**Task item**: State how many lines of the records below contain the word "level", giving the number and nothing else.
Listed entries Start Marker
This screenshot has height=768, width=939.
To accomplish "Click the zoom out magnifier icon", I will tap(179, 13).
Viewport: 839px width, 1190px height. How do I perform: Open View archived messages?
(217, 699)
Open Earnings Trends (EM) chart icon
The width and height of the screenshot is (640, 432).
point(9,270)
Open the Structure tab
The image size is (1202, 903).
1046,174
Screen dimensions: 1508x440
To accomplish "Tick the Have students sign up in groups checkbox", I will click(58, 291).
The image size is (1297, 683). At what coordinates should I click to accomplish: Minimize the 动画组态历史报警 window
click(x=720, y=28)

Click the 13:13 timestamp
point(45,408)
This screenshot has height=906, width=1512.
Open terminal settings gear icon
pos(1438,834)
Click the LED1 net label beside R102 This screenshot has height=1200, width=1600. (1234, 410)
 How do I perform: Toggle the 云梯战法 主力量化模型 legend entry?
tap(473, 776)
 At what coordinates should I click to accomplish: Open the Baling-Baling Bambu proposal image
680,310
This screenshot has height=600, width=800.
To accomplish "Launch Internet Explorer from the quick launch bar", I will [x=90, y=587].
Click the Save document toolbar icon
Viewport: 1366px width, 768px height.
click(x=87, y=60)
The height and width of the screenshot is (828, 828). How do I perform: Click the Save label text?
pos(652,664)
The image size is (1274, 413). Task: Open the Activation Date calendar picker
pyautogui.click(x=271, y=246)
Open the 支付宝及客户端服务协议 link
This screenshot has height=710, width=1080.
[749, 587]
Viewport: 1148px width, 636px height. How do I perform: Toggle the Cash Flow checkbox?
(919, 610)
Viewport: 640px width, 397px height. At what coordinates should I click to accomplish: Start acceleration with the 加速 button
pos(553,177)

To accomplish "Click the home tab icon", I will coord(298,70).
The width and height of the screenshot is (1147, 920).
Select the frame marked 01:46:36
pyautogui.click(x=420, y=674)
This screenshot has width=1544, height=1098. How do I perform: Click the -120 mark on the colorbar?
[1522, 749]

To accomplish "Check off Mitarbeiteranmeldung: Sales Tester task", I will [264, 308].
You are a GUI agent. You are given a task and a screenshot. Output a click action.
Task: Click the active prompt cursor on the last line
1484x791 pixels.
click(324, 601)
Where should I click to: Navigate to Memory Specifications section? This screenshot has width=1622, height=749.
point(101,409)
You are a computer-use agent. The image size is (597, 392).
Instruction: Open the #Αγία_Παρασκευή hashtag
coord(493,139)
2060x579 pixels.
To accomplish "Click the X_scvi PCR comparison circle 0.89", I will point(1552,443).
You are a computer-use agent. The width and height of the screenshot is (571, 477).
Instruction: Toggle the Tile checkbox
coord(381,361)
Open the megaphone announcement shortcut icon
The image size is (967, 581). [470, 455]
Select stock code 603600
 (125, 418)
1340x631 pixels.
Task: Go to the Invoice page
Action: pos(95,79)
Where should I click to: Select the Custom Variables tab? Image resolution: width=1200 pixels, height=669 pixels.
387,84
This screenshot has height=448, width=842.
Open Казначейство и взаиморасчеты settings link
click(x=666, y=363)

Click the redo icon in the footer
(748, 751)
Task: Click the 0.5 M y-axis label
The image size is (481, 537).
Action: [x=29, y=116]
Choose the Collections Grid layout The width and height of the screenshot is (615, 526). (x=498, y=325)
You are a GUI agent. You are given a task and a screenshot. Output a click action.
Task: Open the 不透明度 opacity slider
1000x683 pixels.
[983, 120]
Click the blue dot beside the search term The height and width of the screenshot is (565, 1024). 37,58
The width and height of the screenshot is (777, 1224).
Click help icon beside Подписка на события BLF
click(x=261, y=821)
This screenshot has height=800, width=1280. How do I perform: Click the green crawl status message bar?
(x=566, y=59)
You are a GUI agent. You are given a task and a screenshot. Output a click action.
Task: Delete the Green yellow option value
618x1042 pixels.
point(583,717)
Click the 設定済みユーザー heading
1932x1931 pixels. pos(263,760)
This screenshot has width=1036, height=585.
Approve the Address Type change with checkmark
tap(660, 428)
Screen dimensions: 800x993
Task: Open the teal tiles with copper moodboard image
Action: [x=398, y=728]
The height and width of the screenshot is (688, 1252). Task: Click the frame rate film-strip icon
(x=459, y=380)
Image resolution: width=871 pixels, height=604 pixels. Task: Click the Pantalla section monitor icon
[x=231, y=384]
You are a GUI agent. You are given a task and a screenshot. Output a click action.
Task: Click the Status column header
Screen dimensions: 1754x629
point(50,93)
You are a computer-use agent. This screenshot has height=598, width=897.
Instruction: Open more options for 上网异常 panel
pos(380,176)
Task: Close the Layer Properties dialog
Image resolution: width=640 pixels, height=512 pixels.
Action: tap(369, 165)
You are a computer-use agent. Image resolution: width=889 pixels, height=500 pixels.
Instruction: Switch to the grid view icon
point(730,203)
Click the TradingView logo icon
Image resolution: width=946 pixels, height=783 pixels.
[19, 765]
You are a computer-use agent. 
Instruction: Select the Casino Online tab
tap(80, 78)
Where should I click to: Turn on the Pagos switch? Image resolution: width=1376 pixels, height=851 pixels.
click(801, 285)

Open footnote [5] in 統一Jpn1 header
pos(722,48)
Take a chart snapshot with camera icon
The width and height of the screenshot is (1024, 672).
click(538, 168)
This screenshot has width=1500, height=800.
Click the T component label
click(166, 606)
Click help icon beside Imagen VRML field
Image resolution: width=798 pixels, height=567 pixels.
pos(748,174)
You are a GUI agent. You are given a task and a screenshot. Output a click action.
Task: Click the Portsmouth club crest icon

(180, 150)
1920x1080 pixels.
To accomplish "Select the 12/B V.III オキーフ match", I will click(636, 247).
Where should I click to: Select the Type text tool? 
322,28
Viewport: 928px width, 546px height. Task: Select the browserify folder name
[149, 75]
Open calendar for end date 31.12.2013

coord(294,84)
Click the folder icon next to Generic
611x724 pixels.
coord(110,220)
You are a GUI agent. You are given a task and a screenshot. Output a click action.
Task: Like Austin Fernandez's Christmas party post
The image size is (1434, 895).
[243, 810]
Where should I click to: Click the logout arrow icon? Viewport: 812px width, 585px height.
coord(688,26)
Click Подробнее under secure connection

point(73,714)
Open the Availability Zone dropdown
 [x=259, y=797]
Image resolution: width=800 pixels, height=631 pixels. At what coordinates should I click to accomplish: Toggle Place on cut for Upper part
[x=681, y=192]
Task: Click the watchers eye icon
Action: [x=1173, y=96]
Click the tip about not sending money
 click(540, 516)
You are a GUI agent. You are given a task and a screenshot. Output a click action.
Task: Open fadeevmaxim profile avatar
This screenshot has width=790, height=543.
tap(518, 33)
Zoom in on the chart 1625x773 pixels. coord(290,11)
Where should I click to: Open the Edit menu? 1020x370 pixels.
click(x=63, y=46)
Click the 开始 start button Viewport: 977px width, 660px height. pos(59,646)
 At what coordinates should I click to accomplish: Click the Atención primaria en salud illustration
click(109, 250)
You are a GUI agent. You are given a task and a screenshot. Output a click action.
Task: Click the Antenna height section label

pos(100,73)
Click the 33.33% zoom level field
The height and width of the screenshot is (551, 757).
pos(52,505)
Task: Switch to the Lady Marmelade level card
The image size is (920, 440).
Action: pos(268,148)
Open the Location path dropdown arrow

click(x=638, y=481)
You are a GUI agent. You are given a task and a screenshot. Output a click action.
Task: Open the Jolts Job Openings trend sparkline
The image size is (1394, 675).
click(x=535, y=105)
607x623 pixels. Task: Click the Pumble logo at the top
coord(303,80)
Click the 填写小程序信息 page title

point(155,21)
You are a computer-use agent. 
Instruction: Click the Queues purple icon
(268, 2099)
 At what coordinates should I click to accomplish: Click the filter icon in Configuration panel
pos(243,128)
Listed entries End Marker
**Answer box**: 2